Lake Bosworth is a census-designated place (CDP) in Snohomish County, Washington, United States. The population was 667 at the 2010 census.

Geography
Lake Bosworth is located at  (48.045078, -121.968615).

According to the United States Census Bureau, the CDP has a total area of 0.6 square miles (1.7 km2), of which, 0.5 square miles (1.3 km2) of it is land and 0.1 square miles (0.3 km2) of it (20.00%) is water.

Demographics
As of the census of 2000, there were 204 people, 79 households, and 60 families residing in the CDP. The population density was 390.1 people per square mile (151.5/km2). There were 104 housing units at an average density of 198.9/sq mi (77.2/km2). The racial makeup of the CDP was 93.63% White, 0.49% African American, 0.49% Native American, and 5.39% from two or more races. Hispanic or Latino of any race were 2.45% of the population.

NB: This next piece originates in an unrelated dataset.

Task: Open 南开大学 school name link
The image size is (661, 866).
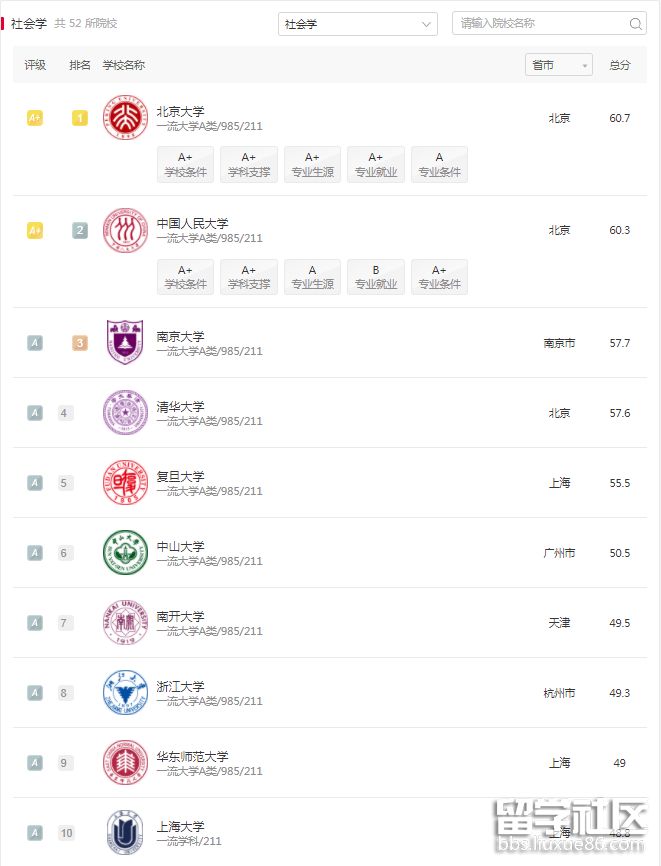Action: (180, 616)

There were 79 households, out of which 35.4% had children under the age of 18 living with them, 65.8% were married couples living together, 5.1% had a female householder with no husband present, and 22.8% were non-families. 16.5% of all households were made up of individuals, and 1.3% had someone living alone who was 65 years of age or older. The average household size was 2.58 and the average family size was 2.85.

In the CDP, the age distribution of the population shows 24.5% under the age of 18, 5.9% from 18 to 24, 28.4% from 25 to 44, 31.4% from 45 to 64, and 9.8% who were 65 years of age or older. The median age was 41 years. For every 100 females, there were 100.0 males. For every 100 females age 18 and over, there were 100.0 males.

The median income for a household in the CDP was $57,917, and the median income for a family was $59,333. Males had a median income of $60,156 versus $25,156 for females. The per capita income for the CDP was $23,526. None of the population or families were below the poverty line.